Industrialization has transformed human life and improved it for many. Nonetheless, a side effect has been an increase in chemical waste, which when not disposed of properly, has detrimental effects on surrounding habitats. An increase in ocean acidification could potentially affect many forms of life, disrupting the ecological balance in unforeseeable ways. In this article the authors explore the effect of acidification on corals and shells, and observe that an increase in ocean acidity has a significant effect on corals, but not shells.
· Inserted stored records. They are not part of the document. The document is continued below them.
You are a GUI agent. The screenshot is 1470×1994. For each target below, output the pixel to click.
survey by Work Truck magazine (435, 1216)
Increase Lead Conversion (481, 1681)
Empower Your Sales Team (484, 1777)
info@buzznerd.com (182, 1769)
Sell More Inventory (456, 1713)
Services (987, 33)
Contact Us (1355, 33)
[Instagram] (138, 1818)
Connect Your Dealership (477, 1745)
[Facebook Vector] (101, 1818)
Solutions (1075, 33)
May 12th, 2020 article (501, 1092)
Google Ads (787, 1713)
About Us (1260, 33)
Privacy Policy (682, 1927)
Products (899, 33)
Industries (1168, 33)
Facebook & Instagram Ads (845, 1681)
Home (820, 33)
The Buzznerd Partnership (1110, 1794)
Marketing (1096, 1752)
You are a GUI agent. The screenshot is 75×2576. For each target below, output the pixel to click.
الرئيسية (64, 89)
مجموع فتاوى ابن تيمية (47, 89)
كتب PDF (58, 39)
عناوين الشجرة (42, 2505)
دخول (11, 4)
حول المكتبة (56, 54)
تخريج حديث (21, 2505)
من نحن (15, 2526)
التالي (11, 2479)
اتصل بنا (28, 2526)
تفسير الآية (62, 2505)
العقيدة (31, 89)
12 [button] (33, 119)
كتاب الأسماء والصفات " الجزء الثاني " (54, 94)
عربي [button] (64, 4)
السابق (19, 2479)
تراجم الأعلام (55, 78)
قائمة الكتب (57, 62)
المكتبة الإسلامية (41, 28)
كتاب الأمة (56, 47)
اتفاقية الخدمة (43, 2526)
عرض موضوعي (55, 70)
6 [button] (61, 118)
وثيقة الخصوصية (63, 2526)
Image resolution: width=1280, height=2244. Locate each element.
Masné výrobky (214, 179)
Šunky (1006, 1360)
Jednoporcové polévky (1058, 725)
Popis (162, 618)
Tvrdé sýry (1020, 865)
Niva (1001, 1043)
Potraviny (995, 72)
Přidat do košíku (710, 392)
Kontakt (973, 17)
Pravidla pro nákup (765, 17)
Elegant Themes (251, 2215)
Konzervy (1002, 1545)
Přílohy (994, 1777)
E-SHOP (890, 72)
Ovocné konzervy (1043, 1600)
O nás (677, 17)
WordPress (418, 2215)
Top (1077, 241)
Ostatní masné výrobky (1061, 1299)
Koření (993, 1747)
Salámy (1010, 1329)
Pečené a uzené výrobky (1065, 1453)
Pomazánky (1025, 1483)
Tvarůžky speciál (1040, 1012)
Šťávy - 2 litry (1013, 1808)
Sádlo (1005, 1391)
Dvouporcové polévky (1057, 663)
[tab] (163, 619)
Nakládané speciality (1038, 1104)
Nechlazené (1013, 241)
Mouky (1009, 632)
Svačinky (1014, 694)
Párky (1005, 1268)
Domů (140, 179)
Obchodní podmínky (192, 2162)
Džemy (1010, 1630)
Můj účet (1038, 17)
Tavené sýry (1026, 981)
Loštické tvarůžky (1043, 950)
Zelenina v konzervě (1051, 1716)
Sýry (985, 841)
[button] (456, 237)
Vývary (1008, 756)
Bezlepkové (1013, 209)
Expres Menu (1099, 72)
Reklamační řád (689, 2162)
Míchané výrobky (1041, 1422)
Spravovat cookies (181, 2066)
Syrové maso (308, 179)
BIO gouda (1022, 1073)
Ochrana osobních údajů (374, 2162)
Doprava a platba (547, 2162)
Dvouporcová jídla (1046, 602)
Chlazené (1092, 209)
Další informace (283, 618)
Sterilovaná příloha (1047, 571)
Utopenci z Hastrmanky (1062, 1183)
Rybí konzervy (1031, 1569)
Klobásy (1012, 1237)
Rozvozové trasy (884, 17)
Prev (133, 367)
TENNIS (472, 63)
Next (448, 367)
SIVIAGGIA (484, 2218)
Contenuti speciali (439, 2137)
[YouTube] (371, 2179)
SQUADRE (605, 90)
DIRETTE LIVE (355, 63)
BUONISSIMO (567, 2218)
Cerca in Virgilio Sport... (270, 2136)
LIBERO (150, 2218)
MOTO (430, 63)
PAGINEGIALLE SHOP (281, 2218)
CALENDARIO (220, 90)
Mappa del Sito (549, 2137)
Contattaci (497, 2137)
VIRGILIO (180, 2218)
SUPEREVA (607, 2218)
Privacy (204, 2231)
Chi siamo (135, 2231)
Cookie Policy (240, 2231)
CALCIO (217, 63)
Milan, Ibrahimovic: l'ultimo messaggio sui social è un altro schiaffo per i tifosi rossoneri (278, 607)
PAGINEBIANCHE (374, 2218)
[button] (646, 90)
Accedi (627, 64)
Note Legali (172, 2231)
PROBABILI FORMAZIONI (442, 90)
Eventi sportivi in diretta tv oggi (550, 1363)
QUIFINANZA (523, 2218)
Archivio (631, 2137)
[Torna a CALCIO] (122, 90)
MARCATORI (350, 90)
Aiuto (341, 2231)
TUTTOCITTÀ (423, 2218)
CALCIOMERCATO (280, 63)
This illustrates how acidification could negatively affect marine life, and calls our attention to managing the factors that contribute to increasing the pH of the Earth's water bodies.
Stevens Creek, which flows through Santa Clara County in California, provides a crucial habitat for federally designated threatened steelhead trout, with a portion of the trout’s diet being dependent on the presence and abundance of macroinvertebrates that inhabit the creek. In this article, the authors investigate how the water chemistry within the creek was associated with the abundance and diversity of macroinvertebrates, and subsequently the creek’s health. They conduct qualitative analysis of macroinvertebrates and water quality to obtain a general understanding of the health of Stevens Creek.